Blaise Matuidi, Paul Pogba, Moussa Sissoko, Morgan Schneiderlin, Yohan Cabaye… En deux matchs, Didier Deschamps a essayé plusieurs combinaisons au milieu de terrain. Du double pivot du Stade de France au milieu à trois de Belgrade, quelles sont les options du sélectionneur français ?
« Sur le terrain, on a eu l’air de touristes. À la différence près qu’on n’a pas eu besoin de payer pour entrer » , disait le Serbe Vujadin Boškov quand sa Sampdoria décevait. Hier soir, les Bleus n’ont pas eu besoin de décevoir pour sembler en visite à Belgrade : ils jouaient simplement un match amical de plus à presque deux années de leur prochain match à enjeu. En tout, il y en aura onze jusqu’à octobre 2015. Jouer sans enjeu, voilà l’un des soucis des Bleus. Car sans public qui pousse et qui influence l’arbitre, sans arbitre qui décide du sort d’un match sur un détail ou deux, sans véritable duel au milieu de terrain, un match de préparation n’en est pas vraiment un. Dans ce contexte, comment bouleverser les hiérarchies ? L’expérience risque de manquer. Hier, les Bleus ont laissé Nemanja Matić dominer la scène. Heureusement, l’intensification de la concurrence pourrait finir par pousser les individualités vers le haut malgré le manque de compétition, d’où l’importance du rôle du sélectionneur.
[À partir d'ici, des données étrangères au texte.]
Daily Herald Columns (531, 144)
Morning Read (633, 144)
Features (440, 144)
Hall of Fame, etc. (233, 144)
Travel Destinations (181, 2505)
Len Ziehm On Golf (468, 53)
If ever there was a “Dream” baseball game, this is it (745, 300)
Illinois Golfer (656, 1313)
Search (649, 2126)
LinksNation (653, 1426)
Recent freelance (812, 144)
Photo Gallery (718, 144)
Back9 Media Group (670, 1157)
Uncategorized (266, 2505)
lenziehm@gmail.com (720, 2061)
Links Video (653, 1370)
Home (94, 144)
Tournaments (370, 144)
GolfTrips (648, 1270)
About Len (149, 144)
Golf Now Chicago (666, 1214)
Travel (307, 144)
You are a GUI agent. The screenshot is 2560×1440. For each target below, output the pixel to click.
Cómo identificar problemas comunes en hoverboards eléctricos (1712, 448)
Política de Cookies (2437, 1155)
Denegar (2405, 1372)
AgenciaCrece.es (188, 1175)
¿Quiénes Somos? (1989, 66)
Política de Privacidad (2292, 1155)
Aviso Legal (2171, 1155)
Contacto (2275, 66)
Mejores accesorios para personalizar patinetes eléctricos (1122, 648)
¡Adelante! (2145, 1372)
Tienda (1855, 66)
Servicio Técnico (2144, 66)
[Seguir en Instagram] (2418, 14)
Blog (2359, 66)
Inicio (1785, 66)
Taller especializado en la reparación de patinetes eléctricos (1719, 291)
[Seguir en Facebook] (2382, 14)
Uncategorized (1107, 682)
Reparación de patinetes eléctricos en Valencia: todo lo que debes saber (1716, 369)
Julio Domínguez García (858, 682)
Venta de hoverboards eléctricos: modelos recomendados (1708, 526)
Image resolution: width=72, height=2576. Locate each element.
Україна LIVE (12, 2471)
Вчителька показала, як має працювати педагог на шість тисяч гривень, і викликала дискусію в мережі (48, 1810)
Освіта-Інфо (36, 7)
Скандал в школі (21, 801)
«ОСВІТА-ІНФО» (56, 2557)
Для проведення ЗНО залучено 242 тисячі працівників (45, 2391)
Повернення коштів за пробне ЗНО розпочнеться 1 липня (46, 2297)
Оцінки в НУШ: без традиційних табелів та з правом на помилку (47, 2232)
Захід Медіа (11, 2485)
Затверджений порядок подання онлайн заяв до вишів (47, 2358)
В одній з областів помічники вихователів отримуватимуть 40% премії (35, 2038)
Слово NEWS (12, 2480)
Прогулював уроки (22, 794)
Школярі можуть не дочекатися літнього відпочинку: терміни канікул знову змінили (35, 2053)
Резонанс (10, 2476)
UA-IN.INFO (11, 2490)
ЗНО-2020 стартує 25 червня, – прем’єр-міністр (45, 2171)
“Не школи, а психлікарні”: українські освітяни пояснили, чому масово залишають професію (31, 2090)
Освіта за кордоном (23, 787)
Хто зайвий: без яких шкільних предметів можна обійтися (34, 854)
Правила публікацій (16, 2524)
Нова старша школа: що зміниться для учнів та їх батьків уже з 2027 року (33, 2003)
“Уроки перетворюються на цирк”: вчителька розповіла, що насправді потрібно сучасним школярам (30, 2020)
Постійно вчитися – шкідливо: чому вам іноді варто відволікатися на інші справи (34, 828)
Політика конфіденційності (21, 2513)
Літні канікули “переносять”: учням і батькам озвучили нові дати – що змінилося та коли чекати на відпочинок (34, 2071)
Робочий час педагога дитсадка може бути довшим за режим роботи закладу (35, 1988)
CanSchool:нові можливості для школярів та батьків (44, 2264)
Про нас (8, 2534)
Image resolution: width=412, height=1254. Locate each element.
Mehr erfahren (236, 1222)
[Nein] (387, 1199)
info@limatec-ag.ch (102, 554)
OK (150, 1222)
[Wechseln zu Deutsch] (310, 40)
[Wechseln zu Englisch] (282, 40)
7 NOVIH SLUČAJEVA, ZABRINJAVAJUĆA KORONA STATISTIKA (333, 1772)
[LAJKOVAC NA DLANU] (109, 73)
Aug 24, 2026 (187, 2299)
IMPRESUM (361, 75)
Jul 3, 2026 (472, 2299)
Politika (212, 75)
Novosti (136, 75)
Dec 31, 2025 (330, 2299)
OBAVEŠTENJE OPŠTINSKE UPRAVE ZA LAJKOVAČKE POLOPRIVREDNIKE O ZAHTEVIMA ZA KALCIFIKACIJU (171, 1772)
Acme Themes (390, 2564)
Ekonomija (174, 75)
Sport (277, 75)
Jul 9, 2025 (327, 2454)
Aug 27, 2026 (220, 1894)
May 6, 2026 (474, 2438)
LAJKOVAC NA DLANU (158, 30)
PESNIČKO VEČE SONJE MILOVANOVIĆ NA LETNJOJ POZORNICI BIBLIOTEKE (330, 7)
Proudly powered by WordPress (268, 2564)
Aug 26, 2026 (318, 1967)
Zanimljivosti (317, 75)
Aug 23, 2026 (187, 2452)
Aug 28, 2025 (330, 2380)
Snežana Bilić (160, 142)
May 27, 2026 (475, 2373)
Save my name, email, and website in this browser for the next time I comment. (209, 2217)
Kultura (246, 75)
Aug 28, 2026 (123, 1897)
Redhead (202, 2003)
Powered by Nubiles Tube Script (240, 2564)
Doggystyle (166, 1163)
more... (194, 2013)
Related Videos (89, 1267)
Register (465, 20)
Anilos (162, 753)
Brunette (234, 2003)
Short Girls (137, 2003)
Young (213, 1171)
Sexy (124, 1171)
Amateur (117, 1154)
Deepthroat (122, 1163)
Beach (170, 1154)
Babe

Des options d’ « équipe développée »
La France s’est réveillée du Mondial 2014 avec une certitude : elle peut changer de système et continuer à jouer avec la même dynamique, les mêmes automatismes. Moussa Sissoko, Olivier Giroud, Rémy Cabella sont tous des preuves que la France peut commencer un match d’une façon et le terminer d’une autre sans avoir besoin de remettre en question tout le chemin parcouru. Autrement dit, ce n’est pas parce que Giroud va claquer un doublé contre le Portugal ou l’Arménie que cela veut bouleverser les schémas de Deschamps. Et ce n’est pas parce que Moussa Sissoko va mettre trois mètres à Sergio Ramos à l’endroit où Fernando Torres avait humilié Michaël Ciani en 2010 qu’il va s’improviser titulaire indiscutable. L’équipe de France est enfin devenue une équipe qui travaille, se teste, essaye, sans se refaire du jour au lendemain. Et si c’était ça, « un groupe qui vit bien ensemble » ?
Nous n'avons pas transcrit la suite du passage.